Transféré en provenance de Lens l'été dernier pour cinq millions d'euros, Vitorino Hilton était censé être le patron défensif dont avait besoin l'Olympique de Marseille. Mais quelques semaines seulement après son arrivée, le Brésilien suscite déjà beaucoup d'interrogations, voire de critiques. S'il ne cherche pas à se défendre, l'ancien Lensois pense tout de même connaître les raisons de son début de saison raté. «J'ai eu des problèmes d'ordre privé et c'est ce qui a expliqué parfois mes difficultés sur le terrain à un moment donné. Dès que j'y pensais, je n'étais pas bien, a confié Hilton à La Provence. Ceci étant, je ne vais pas commencer à dire que ces problèmes sont l'unique cause de mon rendement moyen durant cette période. Parfois, je n'ai pas fourni une prestation valable parce que je n'étais tout simplement pas bon, et ce, comme toute l'équipe.»
«Je ne suis jamais content de moi»
Depuis la fin de la trêve hivernale, Hilton a malgré tout mis un sérieux coup de collier. Le défenseur brésilien paraît d'ailleurs n'être plus très loin de son meilleur niveau. Même si lui estime qu'il n'a pas encore donné sa pleine mesure sous le maillot phocéen. «Aujourd'hui, je me sens bien. Je deviens plus régulier dans mes performances, même si je sais que je peux apporter davantage, a poursuivi l'ex-capitaine des Sang et Or. Vous savez, je me connais parfaitement. Compte tenu de mes qualités et de mon potentiel, je sais que je peux donner plus. D'ailleurs, après chaque match, je ne suis jamais content de moi. J'ai notamment des qualités de bon relanceur et j'ai conscience de ne pas les avoir démontrées parfois. De toute façon, quand un défenseur loupe un ballon, ça se voit immédiatement. C'est comme ça.»
S'il n'a pas été épargné par les critiques, celles-ci ne semblent pas avoir marqué le Brésilien, visiblement peu sensible à la pression qui entoure l'OM. «C'est plus difficile au Brésil, a affirmé Hilton. Il y a beaucoup plus de problèmes là-bas qu'ici ! Moi, je n'ai pas de pression. Mon père en avait, lui. Il avait cinq enfants à la maison et tous les matins, il se levait pour partir travailler. Lui, il avait l'obligation de ramener de quoi manger à sa famille. Ça, oui, c'est de la pression.
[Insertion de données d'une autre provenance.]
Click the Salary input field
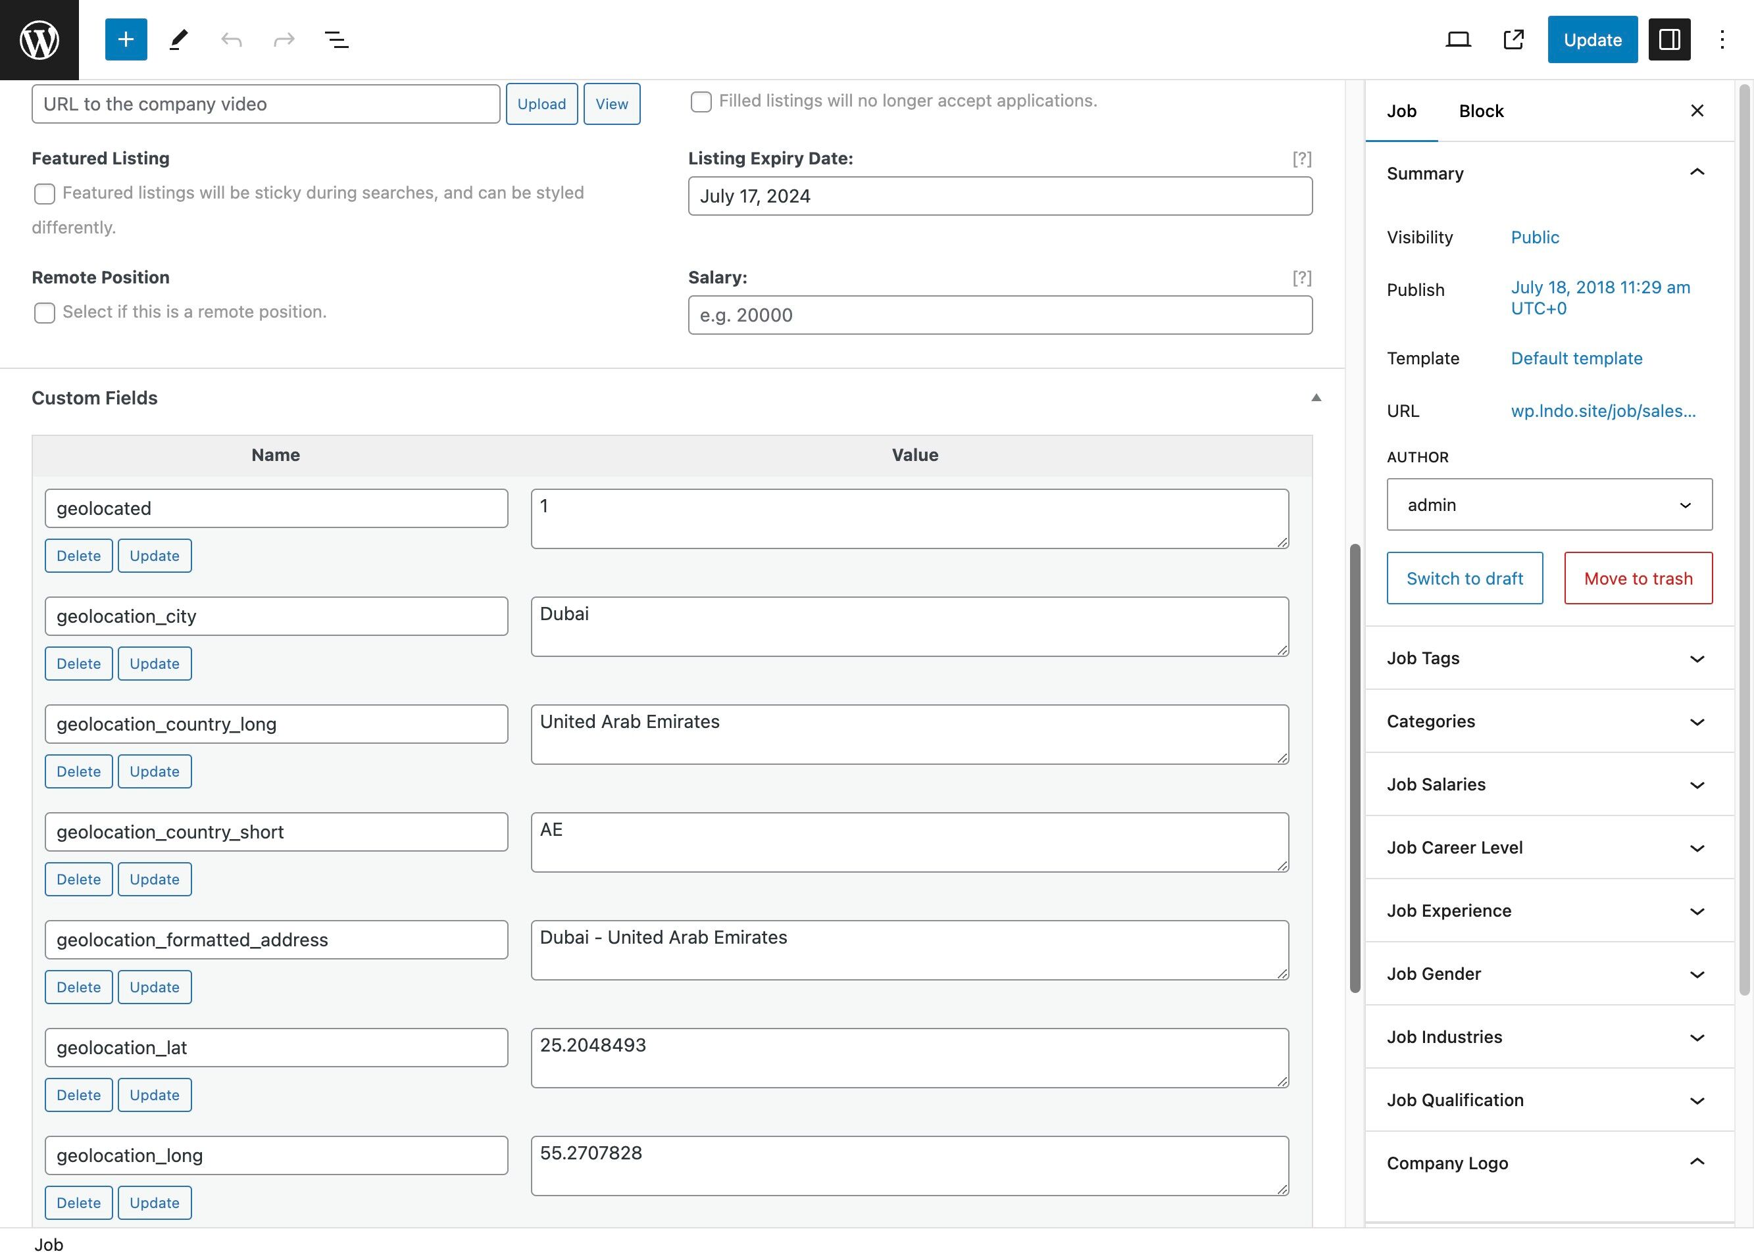The height and width of the screenshot is (1260, 1754). 1000,315
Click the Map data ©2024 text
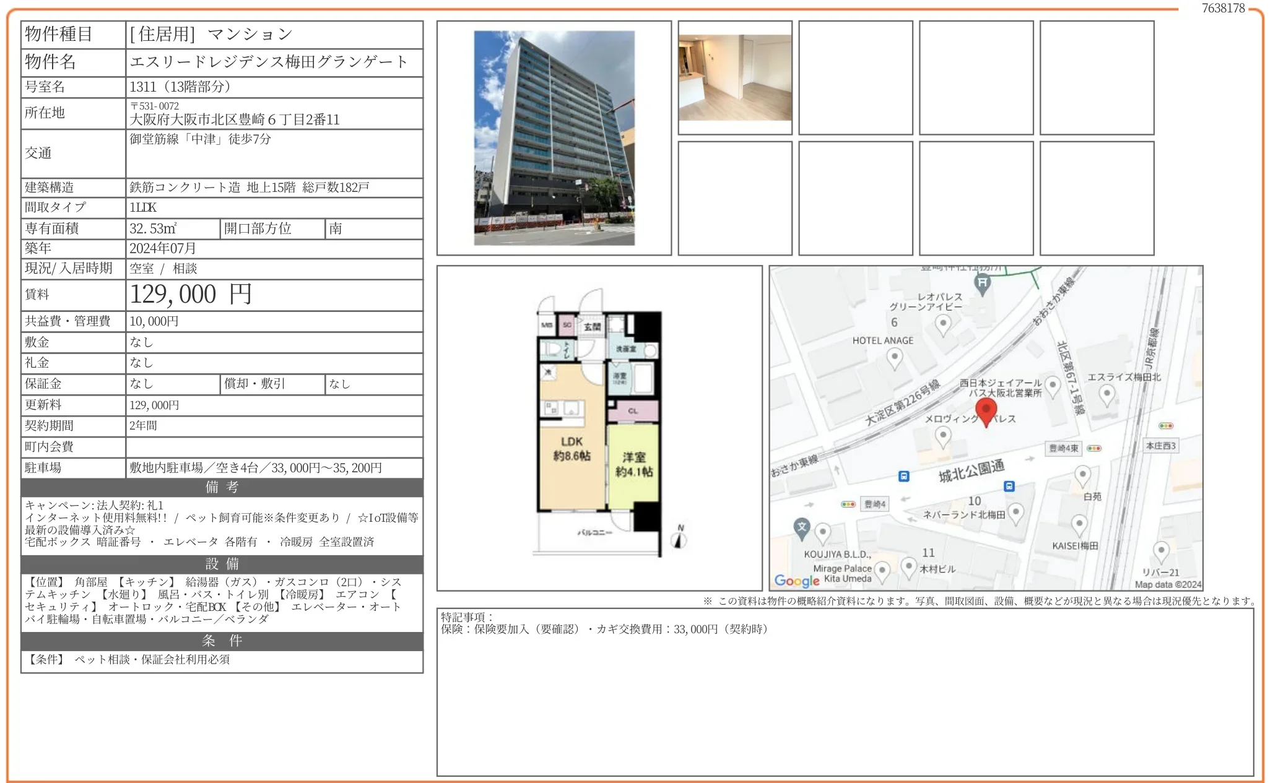 click(1167, 584)
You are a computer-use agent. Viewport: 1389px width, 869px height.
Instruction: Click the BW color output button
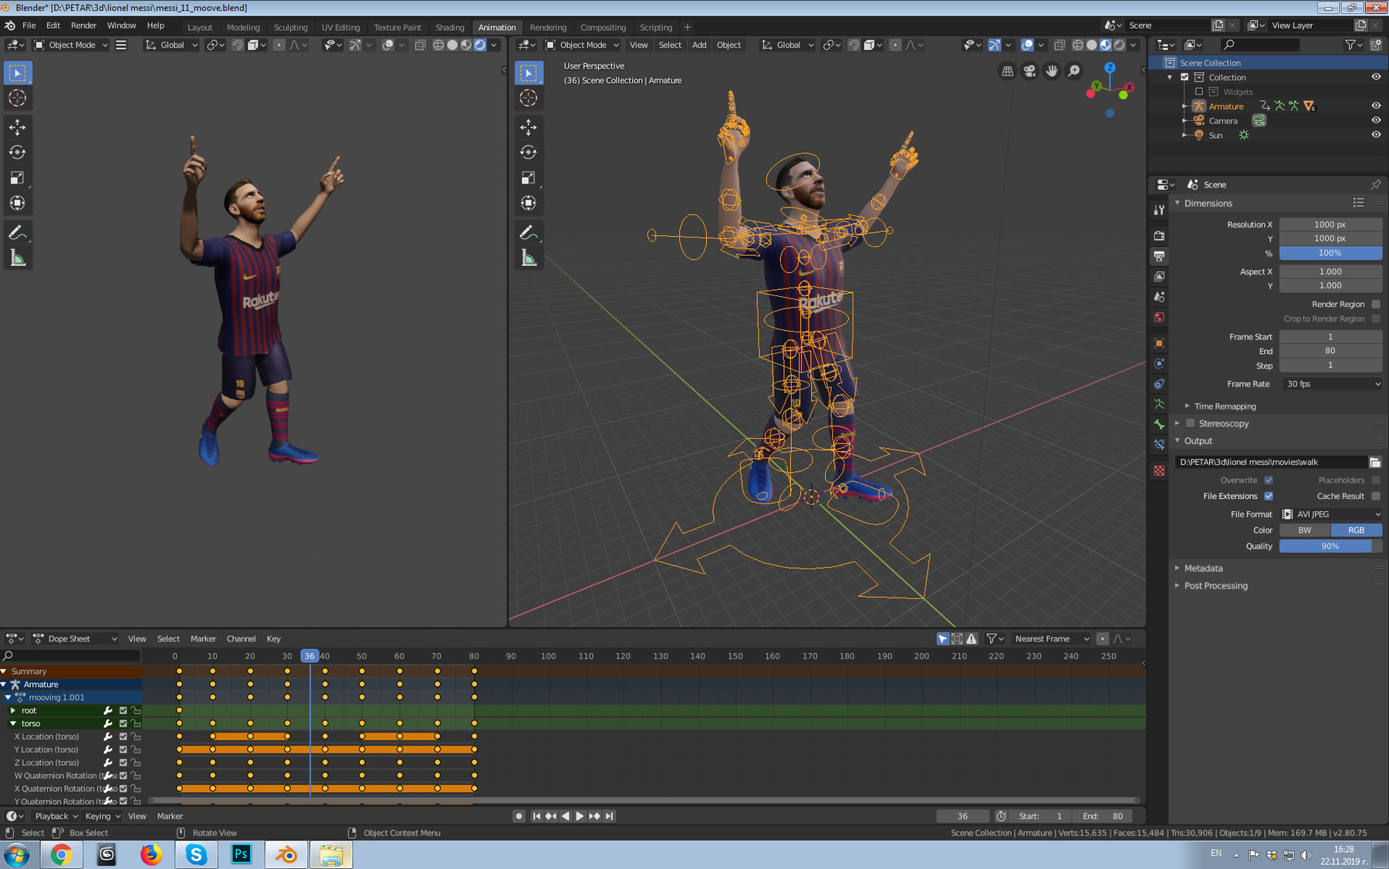point(1304,530)
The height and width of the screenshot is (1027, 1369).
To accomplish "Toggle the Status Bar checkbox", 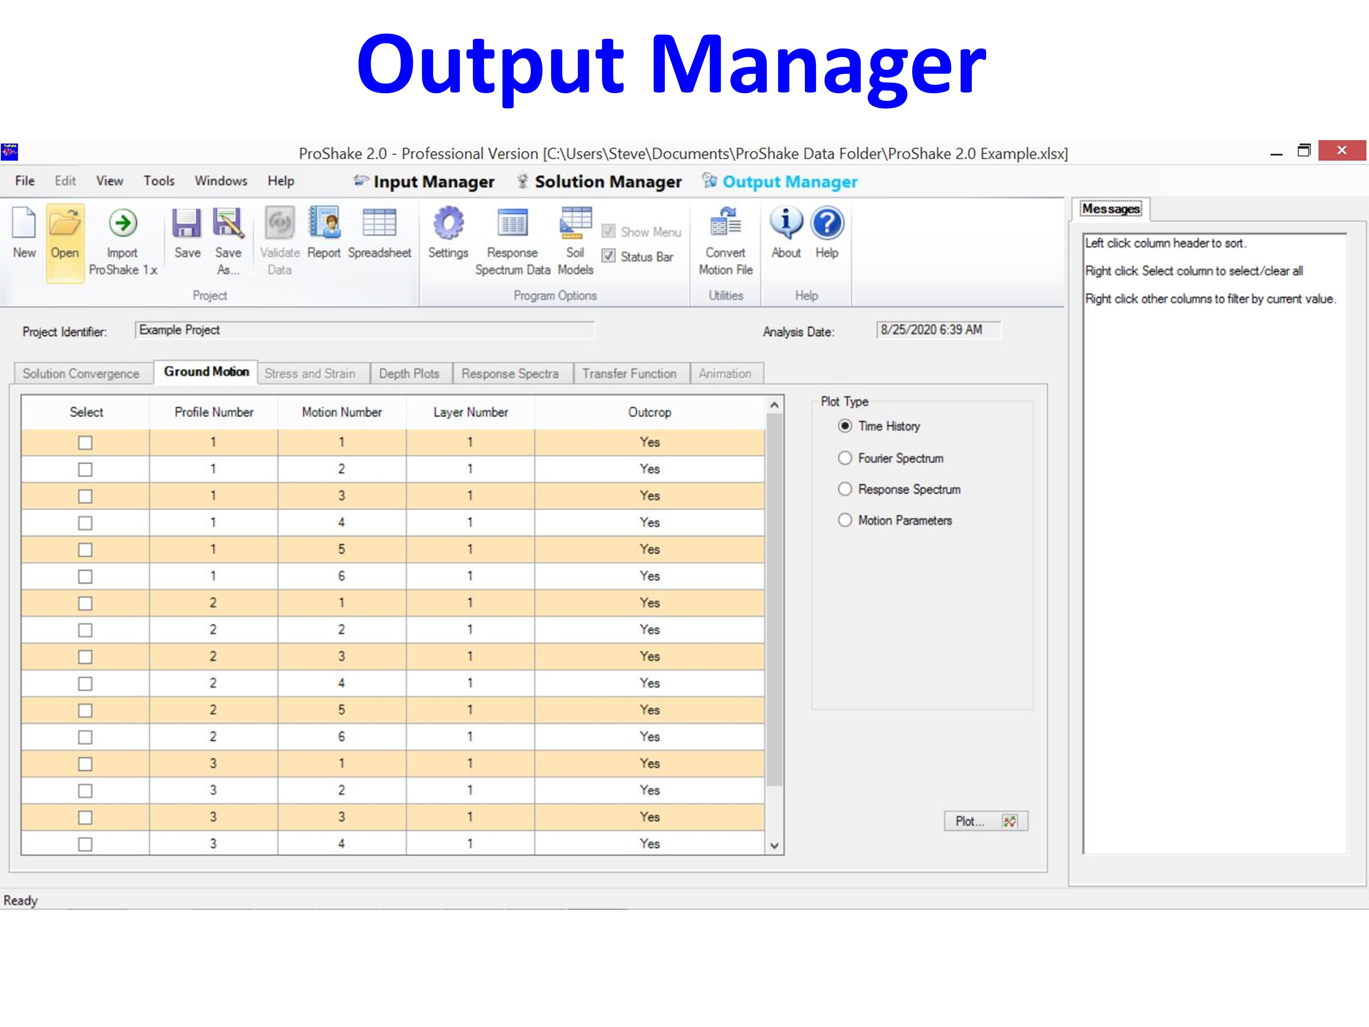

A côté de ça, moi, je n'en ai pas ici, à l'OM. Si le public me siffle, je suis d'accord avec lui car cela signifie que je n'ai pas été bon et il sait que j'ai le potentiel pour être performant.» A Monaco ce dimanche, Hilton aura l'occasion de montrer vraiment de quoi il est capable aux supporters phocéens, qui seront une nouvelle fois nombreux à Louis II.